At the end of the grant cycle, based on input from all of the stakeholders mentioned above, it was determined that a learning lab, or some version of it, was important for area youth. Science City decided to create a maker space that would be open to anyone that visited the museum, which also meant it required an entry fee. The Library decided to remain focused on the teenage demographic because of the lack of safe creation spaces geared toward their unique stage of development. It also was important to the Library that access be free for all participants. The two organizations continued to support each other programmatically, but went their separate ways in terms of execution.

Andrea Ellis continued on with the Library as the Digital Youth Engagement Manager, a new position in YFE. In 2014, she secured a substantial grant from the inaugural Kansas City Digital Inclusion Fund. The award was used to purchase equipment and to hire part-time staff to deliver training at various Library branches. Marcus Brown, now the KCDML Lead Facilitator, was hired for that role. Marcus would pack up equipment that included computers, cameras, circuits, 3D printer, etc. and travel to the branches, as well as other community organization sites, as requested.

After two years of mobile programming it was clear that although those experiences were valuable and allowed the Library to interact with a large number of youth, it did not allow for depth of interaction. At the same time the Library’s YFE department was tackling questions about the staff’s role in engaging the many teenagers that were coming to the Library. KCDML was a great way to commit to an intentional focus on youth development. The tools, resources, and expertise of the lab became simply a pathway to that end. This led to a decision to create a dedicated space for KCDML, which was important because it meant that youth always new where to find the lab. Since the Library is a drop-in space, youth may show up one week and then not again for another month. Having a home base means they can come back to it when they are ready and work on projects as it is relevant to them. It also allowed for all of the resources to remain unpacked and available as needed, which encouraged the implementation of diverse projects happening at the same time.

In 2018, KCDML opened to the public. Since that time staff has increased. Kiesha Collins started with the team as an AmeriCorps VISTA before taking on her current role as the KCDML Youth Services Librarian. She focuses on patrons 11 and younger, bringing them traditional Library services as well as creating a bridge to the resources and expertise in the lab.  Kyriece DeVine started as a part-time Facilitator, but is now full-time. She is involved in every aspect of the lab, but her primary expertise is in audio engineering. 

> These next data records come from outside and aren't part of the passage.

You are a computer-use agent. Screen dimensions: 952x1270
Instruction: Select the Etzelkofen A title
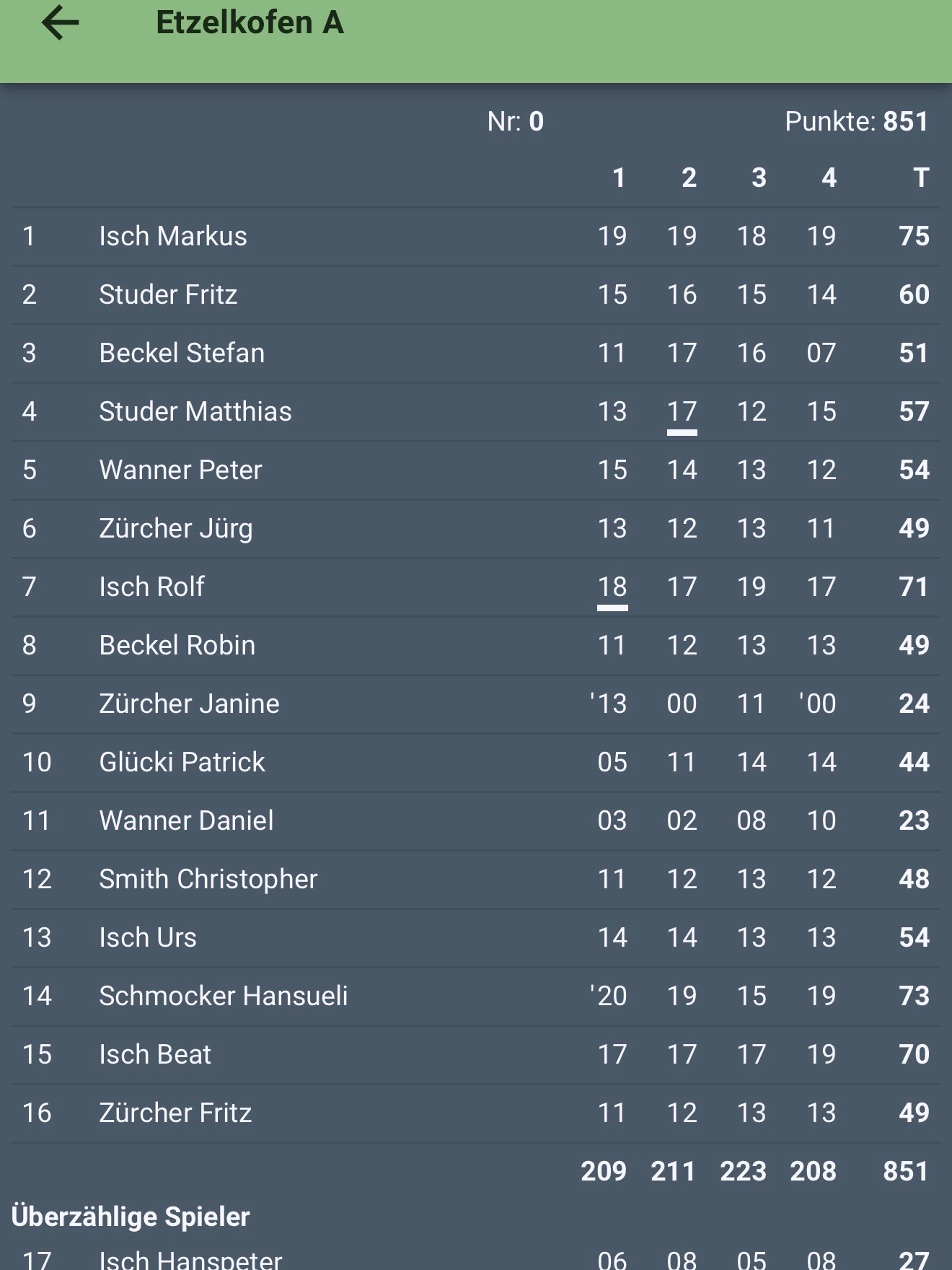pos(250,22)
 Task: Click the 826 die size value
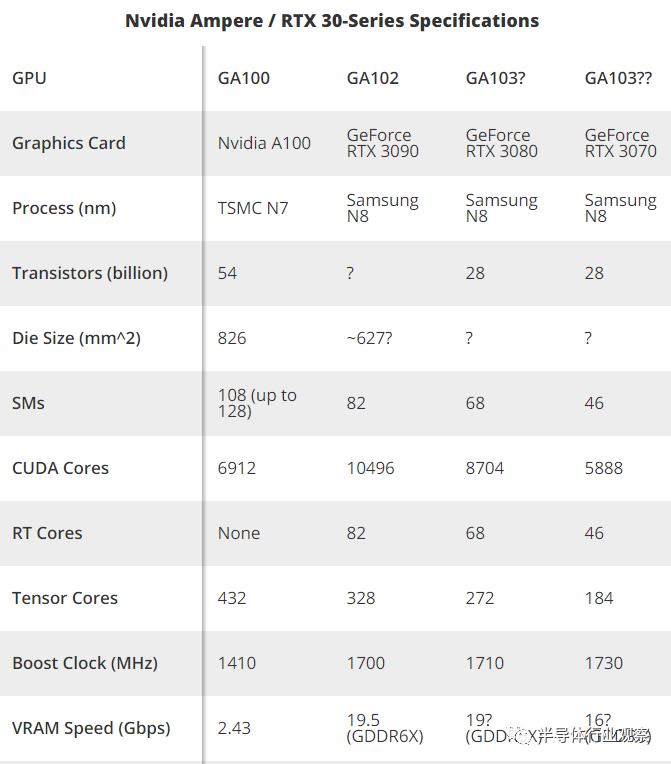click(232, 338)
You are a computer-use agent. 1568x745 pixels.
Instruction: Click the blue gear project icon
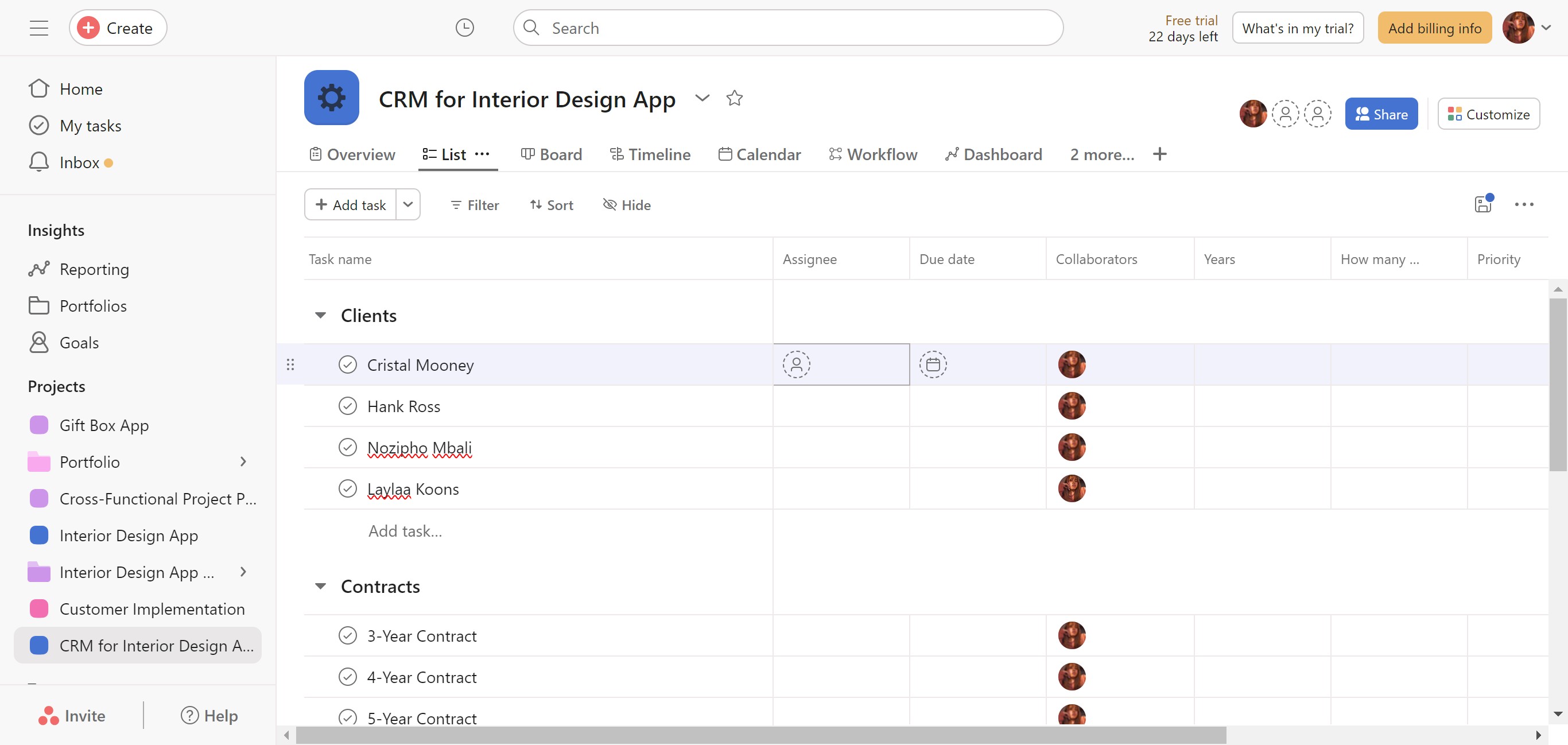pyautogui.click(x=331, y=98)
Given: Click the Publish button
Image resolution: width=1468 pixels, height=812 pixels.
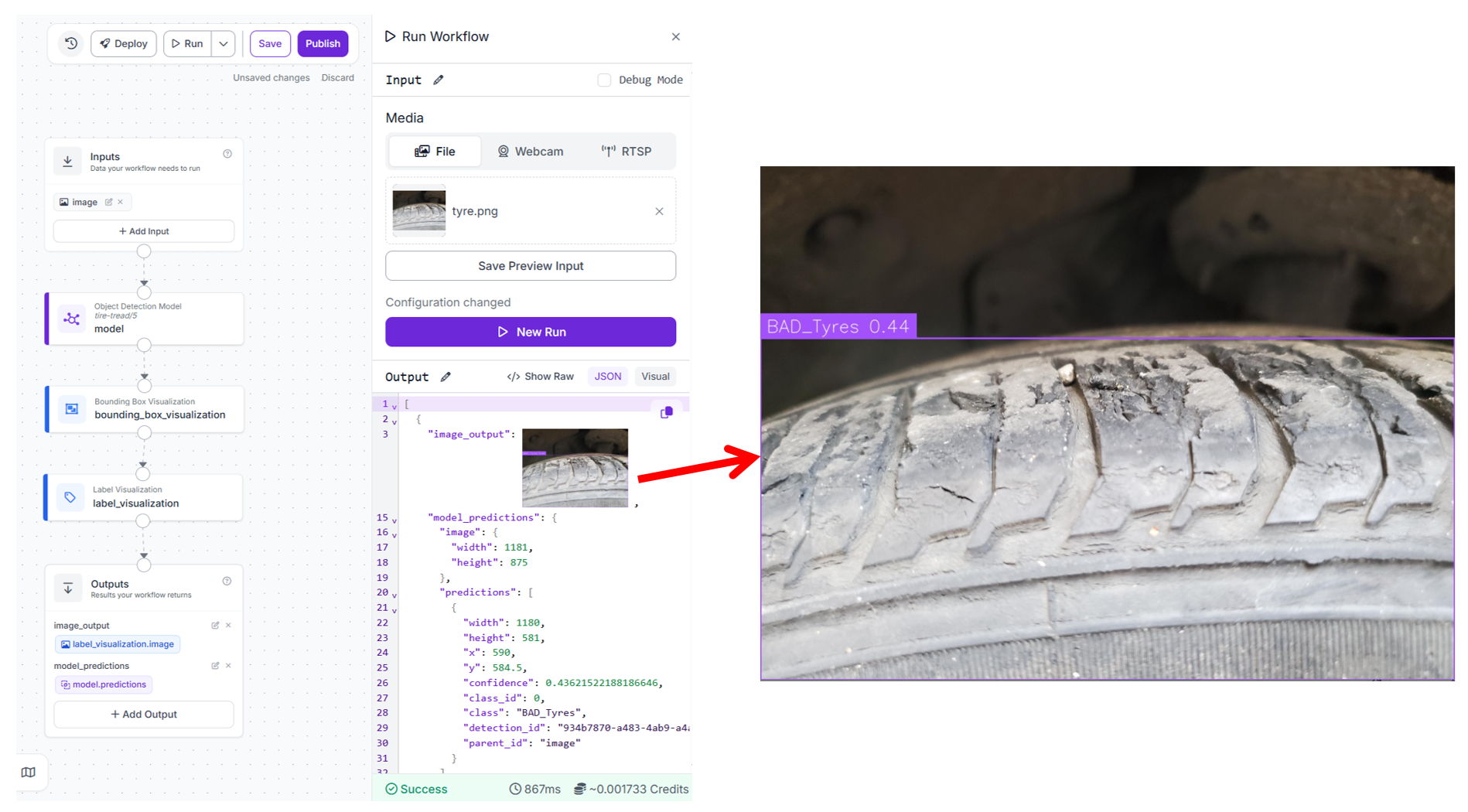Looking at the screenshot, I should pos(323,43).
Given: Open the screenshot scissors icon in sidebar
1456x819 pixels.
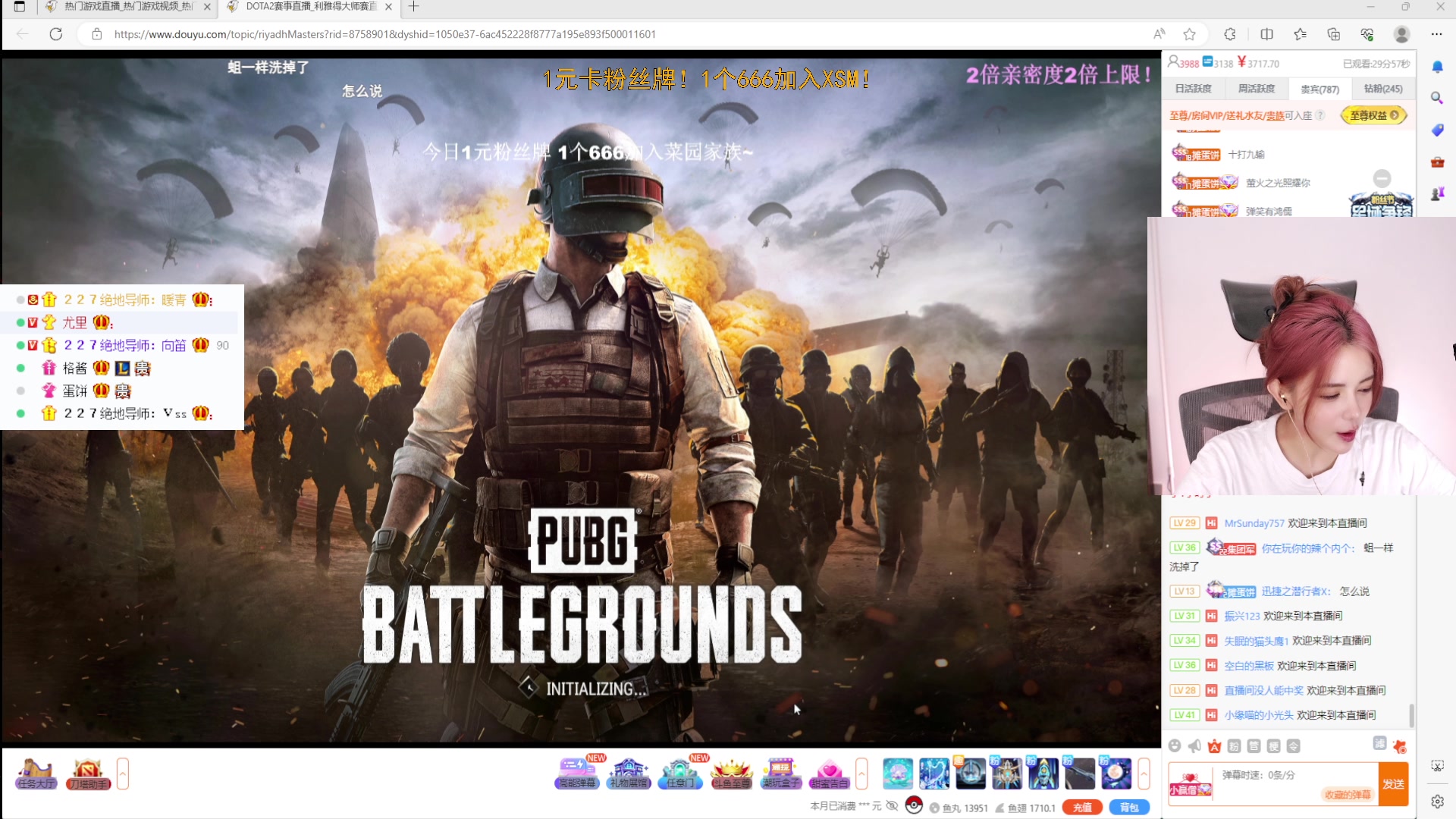Looking at the screenshot, I should (x=1437, y=766).
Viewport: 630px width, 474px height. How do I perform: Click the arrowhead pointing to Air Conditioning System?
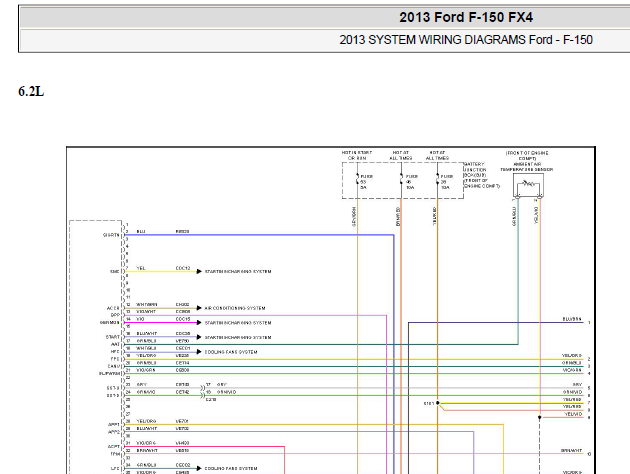(x=199, y=308)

One last part of KCDML history is Team Digital. Each summer, beginning in 2015, a group of teens are selected to learn deeply about one or more of the technologies in the lab. They are provided training by KCDML staff and then challenged to create something with that learning. In addition, they are asked to share what they have learned by teaching someone else. The focus of Team Digital changes each year; it could be audio production – podcasts and music, video production – creating how-to videos, or stop motion animation, the options are endless.